Ciò che sorprende e che dovrebbe far riflettere (e, invece, non se ne parla mai) è che la ricchezza derivante dal possedere la maggiore riserva di petrolio greggio del mondo, non sia bastata al paese per evitare una delle peggiori crisi economiche mai viste sul pianeta e disagi per la popolazione che secondo molti sono una delle cause dei flussi migratori di milioni di persone verso gli USA: fuggono dalla fame, forse ignari della ricchezza su cui camminano. In Venezuela, nel 2012 (ultimo dato ufficiale), il Reddito Nazionale Lordo è di 12500 dollari, ma da allora un’inflazione esplosiva ha causato peggioramenti inenarrabili. E senza che l’enorme quantitativo di petrolio a disposizione potesse fare qualcosa per fermarla.
E’ questo che che accomuna quasi tutti i paesi con le maggiori riserve di petrolio del mondo (oltre al fatto di essere sempre in guerra): di tutta questa ricchezza, ai cittadini non arriva quasi nulla. Il più “povero” degli undici paesi per riserve di petrolio greggio è anche quello con il reddito pro capite lordo più elevato: gli USA con un RNL di 55200 dollari.
Per molti paesi arabi ricchi di petrolio, il dato del RNL non basta a comprendere la situazione reale: è l’indice di Gini che spiega come stanno davvero le cose (in realtà la ricchezza è concentrata nelle mani di poche, pochissime persone, mentre la stragrande maggioranza delle popolazione ha un reddito minore). Per questo sapere che al sedicesimo posto globale per RNL c’è il Kuwait (con 49300), al ventiduesimo gli Emirati Arabi Uniti (con 44600) e al 34esimo l’Arabia Saudita (con 25140) non basta a capire come si vive realmente in alcuni dei paesi che controllano le maggiori riserve petrolifere del pianeta.
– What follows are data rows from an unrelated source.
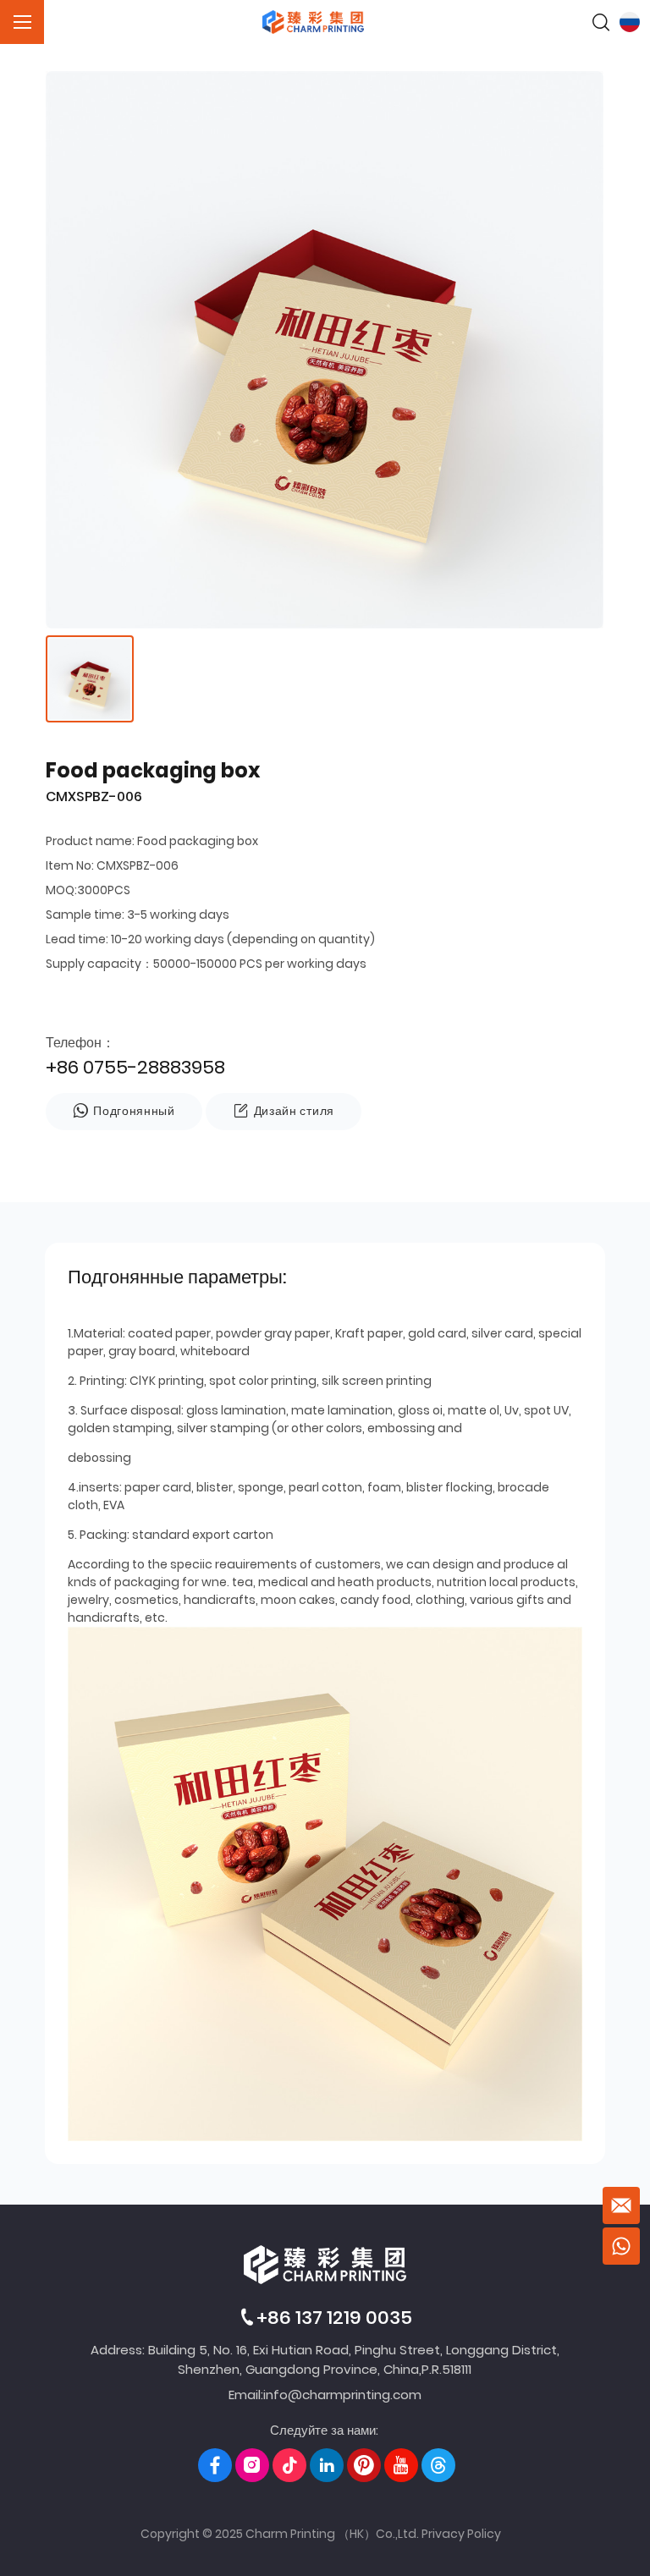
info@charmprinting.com (342, 2394)
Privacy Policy (461, 2533)
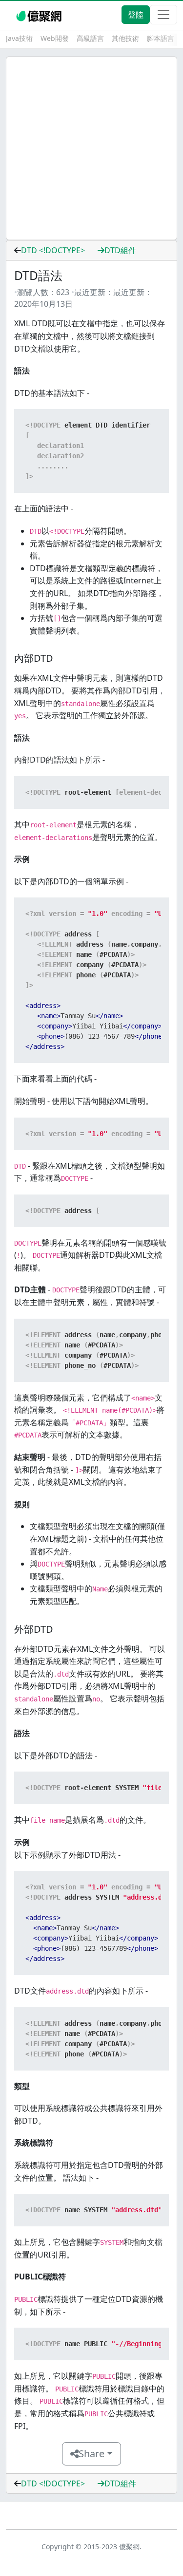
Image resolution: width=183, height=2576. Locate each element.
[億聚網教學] (40, 14)
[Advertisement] (91, 148)
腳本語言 (160, 38)
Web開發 (55, 38)
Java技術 (19, 38)
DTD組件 (120, 250)
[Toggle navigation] (163, 14)
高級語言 (90, 38)
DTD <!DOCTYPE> (53, 250)
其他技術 (125, 38)
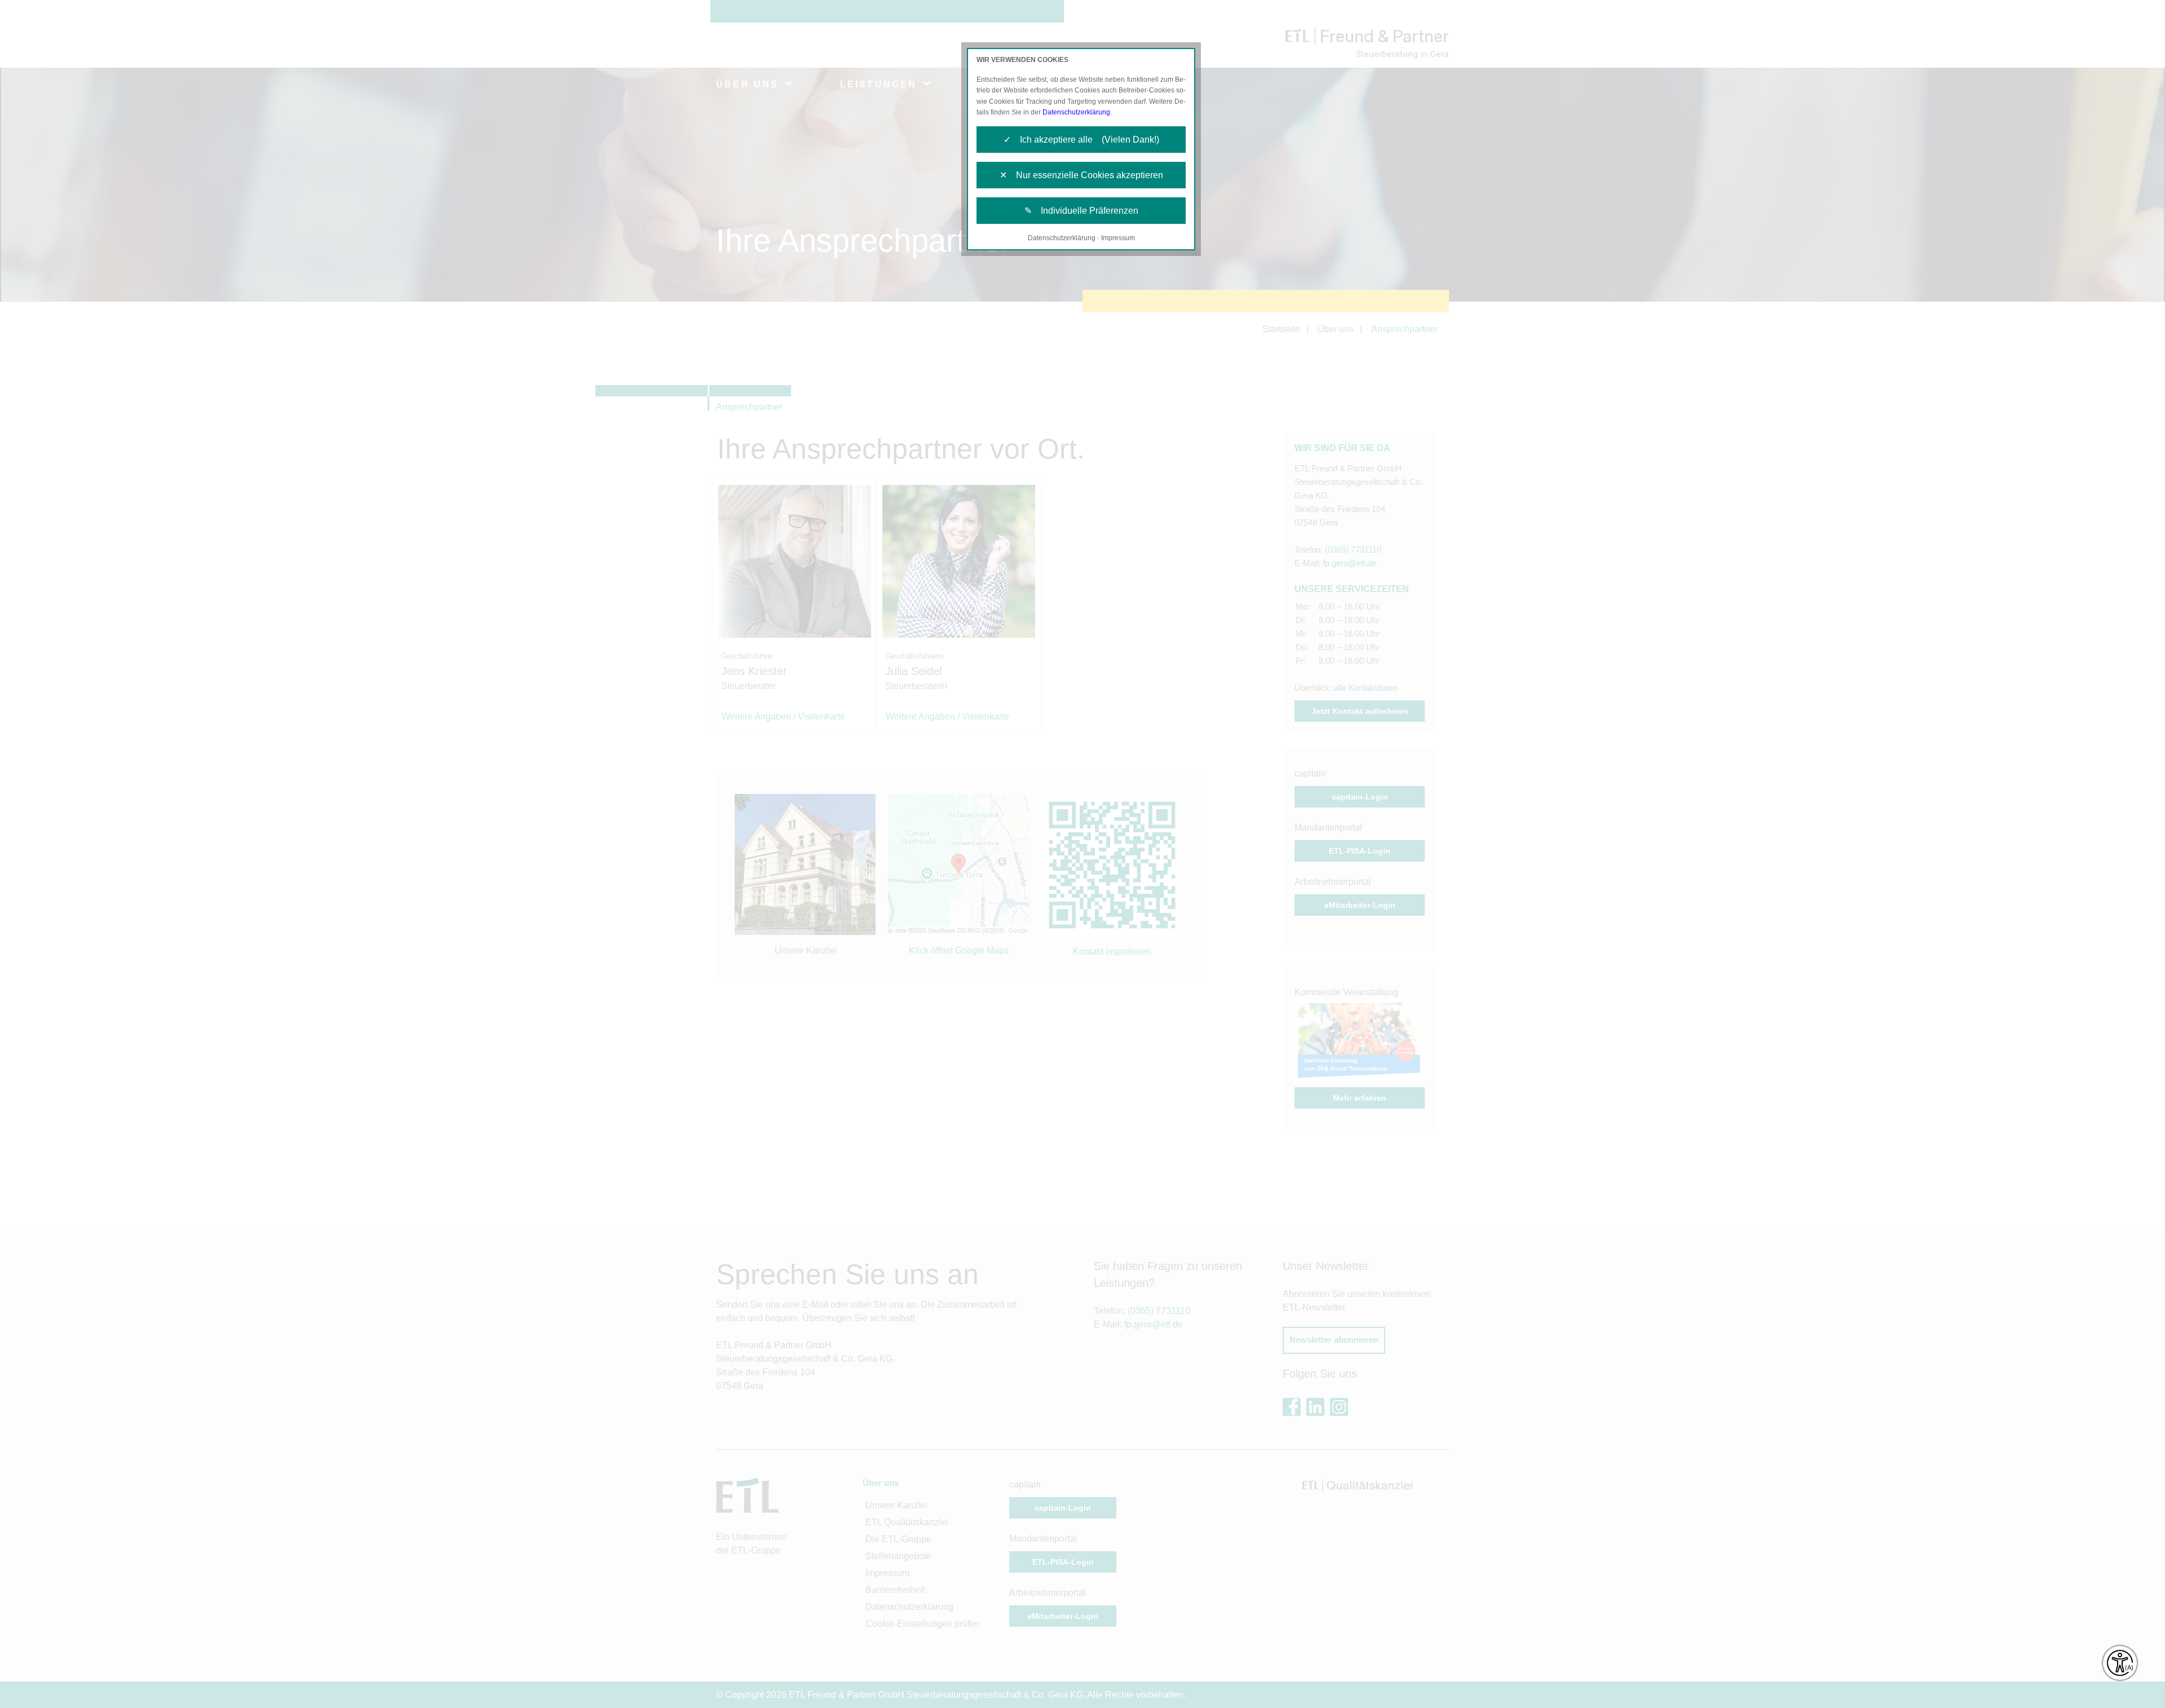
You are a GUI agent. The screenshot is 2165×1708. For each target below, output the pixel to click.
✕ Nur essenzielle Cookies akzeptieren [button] (1081, 175)
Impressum (1118, 238)
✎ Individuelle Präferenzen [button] (1081, 210)
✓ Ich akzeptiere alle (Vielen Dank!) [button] (1081, 139)
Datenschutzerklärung (1076, 112)
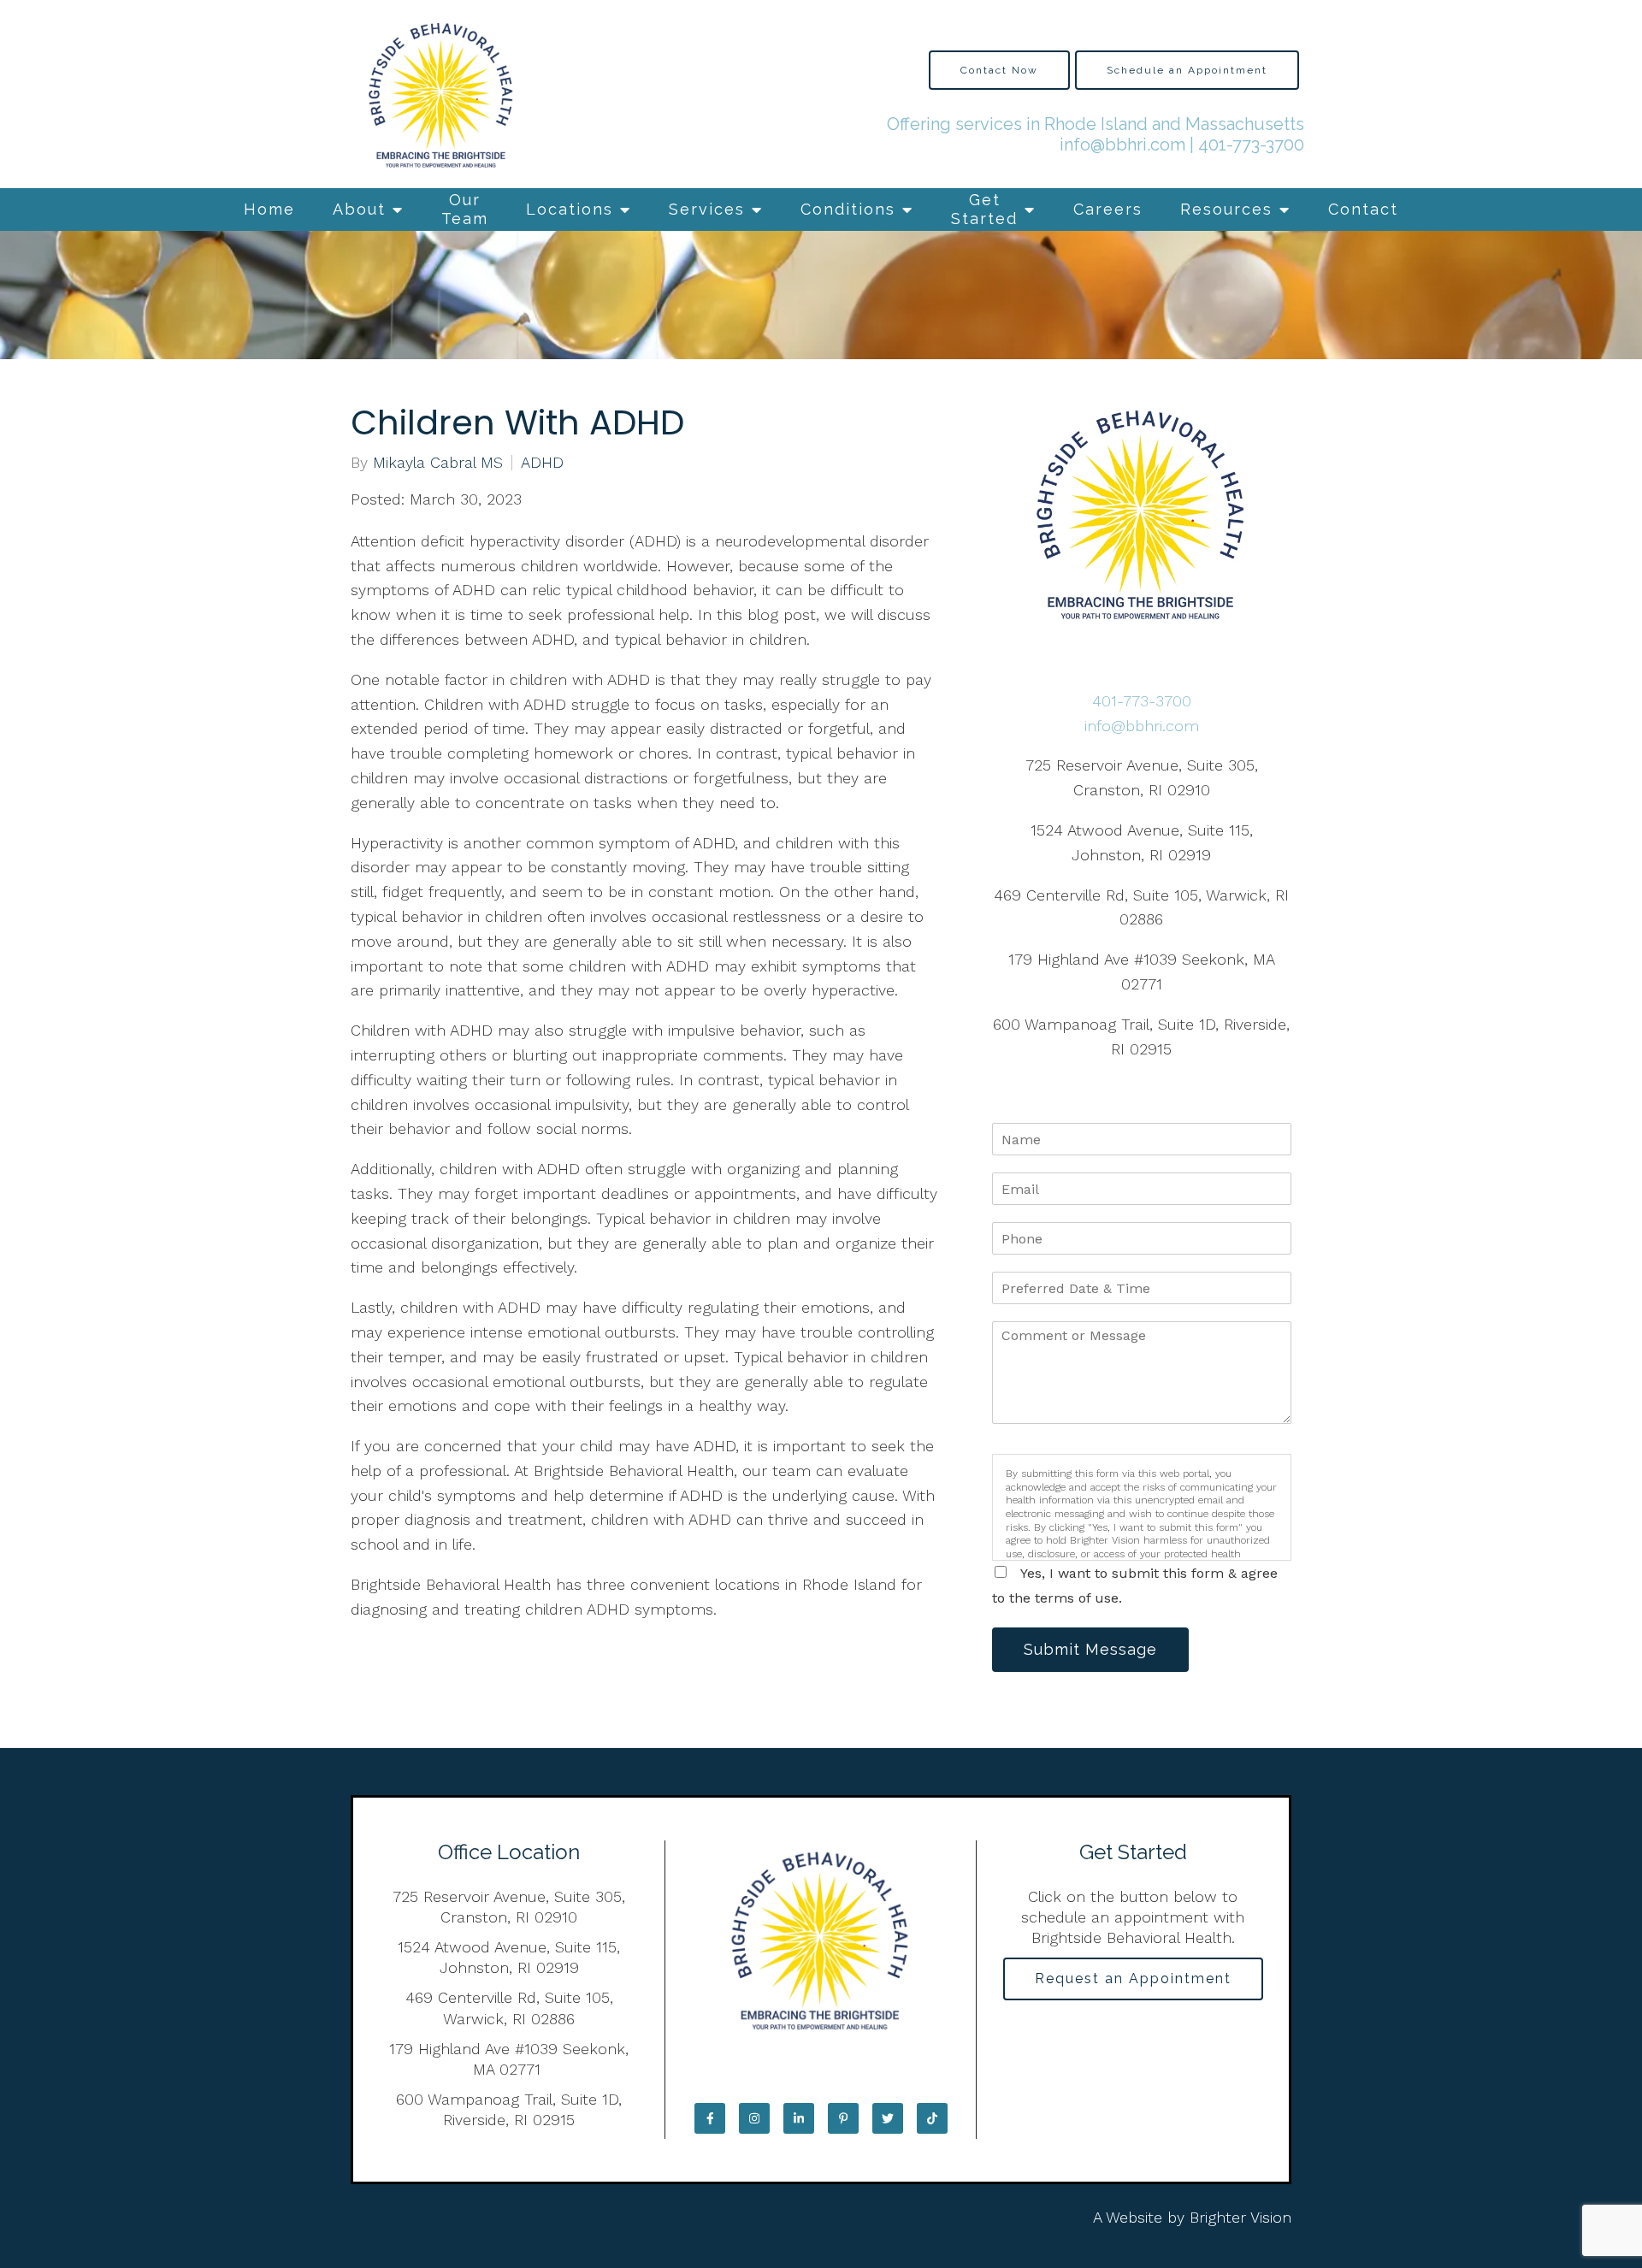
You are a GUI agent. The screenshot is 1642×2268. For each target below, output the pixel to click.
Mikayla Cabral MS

Stessa cosa in Libia, un tempo ago della bilancia dei rapporti tra produttori di petrolio dell’OPEC e extra OPEC: l’ultimo dato risale al 2014 e parla di un RNL di 7800 dollari, ma in calo vertiginoso (quindi da allora è certamente sceso e di molto). Ancora più basso quello di Iran e Iraq: entrambi questi paesi non vanno oltre la metà della classifica dei paesi del mondo per RNL.
Ciò che davvero accomuna tutti (meno uno) i paesi che possiedono le maggiori riserve petrolifere mondiali è questo: per decine e decine di milioni di persone, l’oro nero non significa nulla, non vuol dire ricchezza, ma solo guerre, fame, sangue e morti. Significa essere prede o predatori agli ordini di chi fa di tutto per controllare e gestire questa risorsa, ancora così preziosa (nonostante i danni enormi prodotti sull’ambiente).